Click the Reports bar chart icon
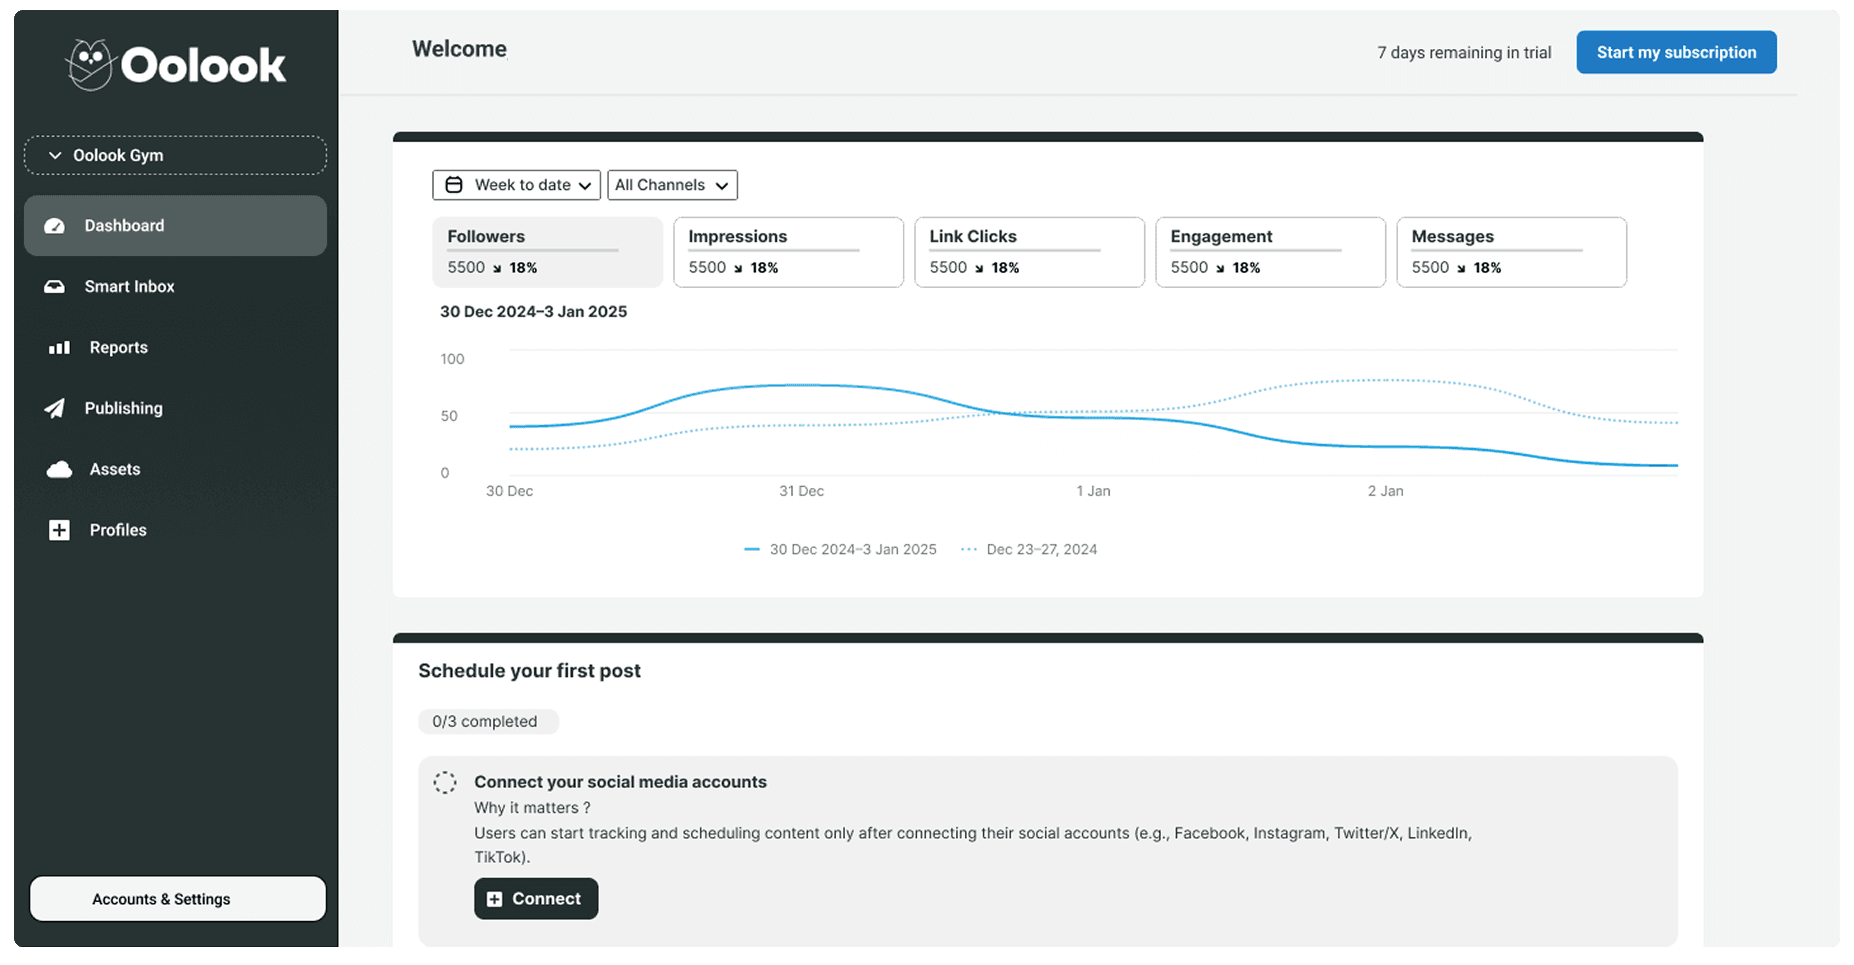(x=59, y=348)
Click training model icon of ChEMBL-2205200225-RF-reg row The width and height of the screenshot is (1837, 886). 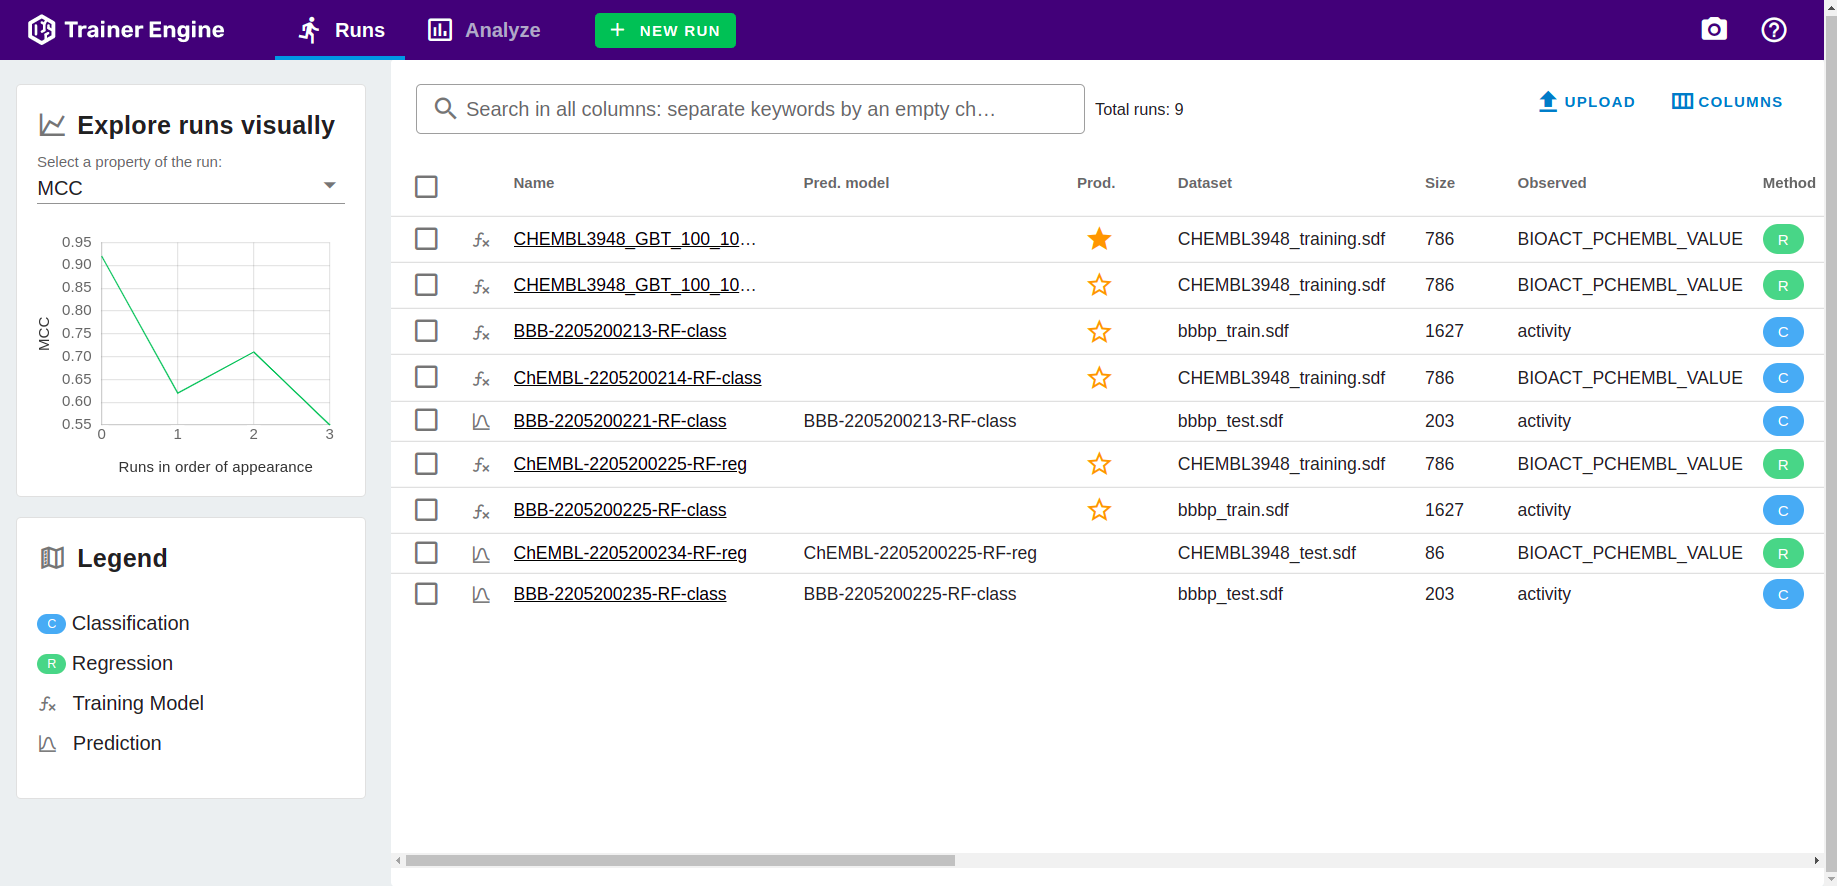tap(481, 465)
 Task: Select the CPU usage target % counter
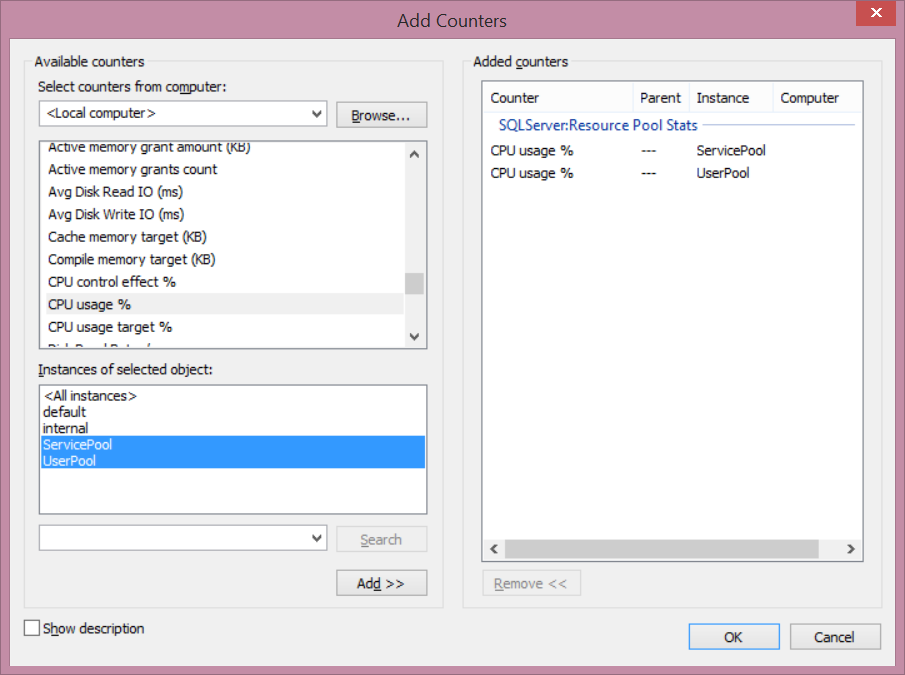pyautogui.click(x=110, y=327)
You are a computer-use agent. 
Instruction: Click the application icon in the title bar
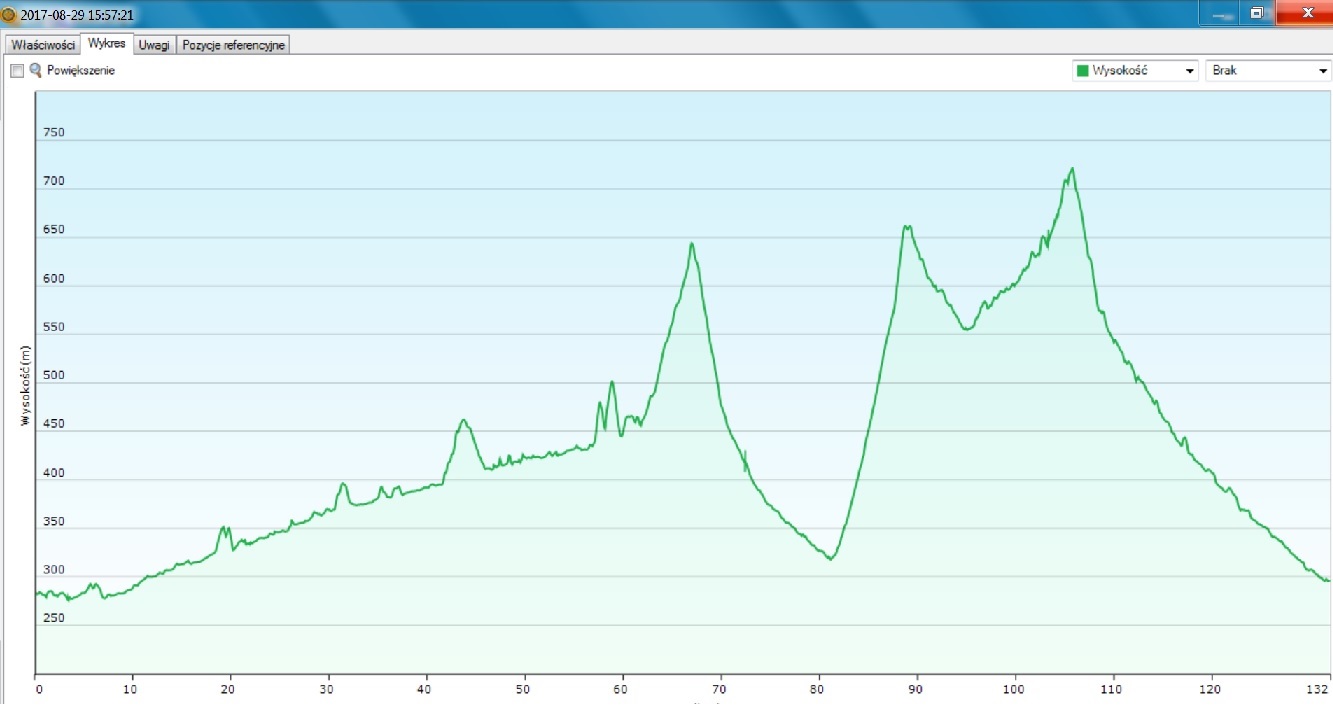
• • • • • • •
Write out the line that contains "Task: Select the CPU usage target % counter" and every line after it to the end of the data, exactly as they stand. Omit the pictures.

 Task: Select the CPU usage target % counter
pyautogui.click(x=110, y=327)
You are a computer-use agent. 
Instruction: Click the application icon in the title bar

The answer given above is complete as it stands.